A team from James Cook University, Australia, is using Tea Tree Oil—an essential oil from the leaves of the Melaleuca alternifolia tea tree native to Australia—along with other essential oils, to create a coating for medical devices, including implants that come with a risk of deadly infections.
“We used plasma-enhanced techniques within a reactor containing the essential oil vapours,” Katia Bazaka, PhD, an adjunct senior research fellow, said in a statement.
“When the vapours are exposed to a glow discharge, they are transformed and settle on the surface of an implant as a solid biologically-active coating.
“These have shown good antibacterial properties.
“The main advantage of this approach is that we are not using other chemicals, such as solvents, during the fabrication process,” she added.
“As such, there is no threat of potentially harmful chemicals being retained in the coating or them damaging the surface of the material onto which the coating is applied.
“It also makes the fabrication process more environmentally friendly.”
Most plants produce organic molecules as antimicrobial agents to fight harmful microorganisms.
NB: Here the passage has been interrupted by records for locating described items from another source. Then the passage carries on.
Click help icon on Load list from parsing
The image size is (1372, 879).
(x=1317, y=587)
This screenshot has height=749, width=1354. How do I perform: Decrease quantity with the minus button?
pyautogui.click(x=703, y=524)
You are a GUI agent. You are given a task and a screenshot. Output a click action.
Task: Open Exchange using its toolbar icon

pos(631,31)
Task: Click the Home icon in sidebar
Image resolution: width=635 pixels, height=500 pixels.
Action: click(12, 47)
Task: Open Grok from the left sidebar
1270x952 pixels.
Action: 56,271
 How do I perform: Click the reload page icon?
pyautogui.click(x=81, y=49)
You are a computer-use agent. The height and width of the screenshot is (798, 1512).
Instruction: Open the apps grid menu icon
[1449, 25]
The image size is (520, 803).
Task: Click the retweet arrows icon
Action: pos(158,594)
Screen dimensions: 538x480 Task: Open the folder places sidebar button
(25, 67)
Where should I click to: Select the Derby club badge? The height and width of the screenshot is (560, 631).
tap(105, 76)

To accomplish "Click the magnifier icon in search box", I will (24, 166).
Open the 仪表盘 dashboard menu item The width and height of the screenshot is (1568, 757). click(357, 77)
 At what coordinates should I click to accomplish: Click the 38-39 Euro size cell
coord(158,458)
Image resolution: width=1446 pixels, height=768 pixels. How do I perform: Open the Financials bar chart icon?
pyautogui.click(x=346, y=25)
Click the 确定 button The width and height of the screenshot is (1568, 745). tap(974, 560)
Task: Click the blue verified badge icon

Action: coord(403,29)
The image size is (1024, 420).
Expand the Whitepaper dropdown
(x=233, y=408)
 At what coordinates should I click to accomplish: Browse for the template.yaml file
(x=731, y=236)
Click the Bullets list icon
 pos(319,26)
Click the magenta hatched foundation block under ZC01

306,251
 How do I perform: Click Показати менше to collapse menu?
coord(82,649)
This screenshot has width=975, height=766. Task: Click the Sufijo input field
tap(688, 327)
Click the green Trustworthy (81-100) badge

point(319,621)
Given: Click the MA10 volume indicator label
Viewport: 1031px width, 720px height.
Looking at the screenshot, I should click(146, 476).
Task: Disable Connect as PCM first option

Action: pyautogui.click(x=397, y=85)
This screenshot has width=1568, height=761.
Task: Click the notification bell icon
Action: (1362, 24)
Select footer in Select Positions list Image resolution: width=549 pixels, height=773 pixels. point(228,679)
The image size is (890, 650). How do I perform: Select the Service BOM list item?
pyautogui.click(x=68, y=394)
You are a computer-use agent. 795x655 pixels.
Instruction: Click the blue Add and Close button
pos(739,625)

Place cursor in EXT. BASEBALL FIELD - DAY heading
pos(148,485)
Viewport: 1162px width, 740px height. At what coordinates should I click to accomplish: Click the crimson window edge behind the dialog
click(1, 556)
However, synthesis of nanoscale materials—especially plasma-assisted fabrication—has been developed over the course of several decades to retain the antimicrobial activities of plant secondary metabolites within bioactive coatings.
Synthetic antibiotics are currently the best tool to eradicate microbial infections, but because of overuse, they are gradually becoming ineffective.
The researchers ultimately converted plant-based products—also called Plant Secondary Metabolites (PSMs)—into polymer coatings that better handle microbial infections.
“They're derived from such things as essential oils and herb extracts and they have relatively powerful broad-spectrum antibacterial activities,” Professor Mohan Jacob, Head of Electrical and Electronics Engineering at JCU, said in a statement.
“PSMs are a low-cost renewable resource available in commercial quantities, with limited toxicity, and potentially, different mechanisms for fighting bacteria than synthetic antibiotics.”
The new coatings are also optically transparent, enabling them to be used to coat contact lenses or optical windows in aquatic sensors.
According to the researchers, the number of unplanned surgeries due to infections is rapidly rising, the majority of which are caused by bacterial activity on medical devices and the formation of a biofilm.
“Just in the USA, about 17M new biofilm-related infections are reported annually, leading to approximately 550,000 fatalities each year,” they said in a statement.
“It's thought about 80% of worldwide surgery-associated infections may relate to biofilm formation.”
The researchers are now collaborating with the JCU-based Australian Institute of Tropical Health and Medicine to study the activity of different types of bacteria on the plant-based coatings.
The study was published in Polymers.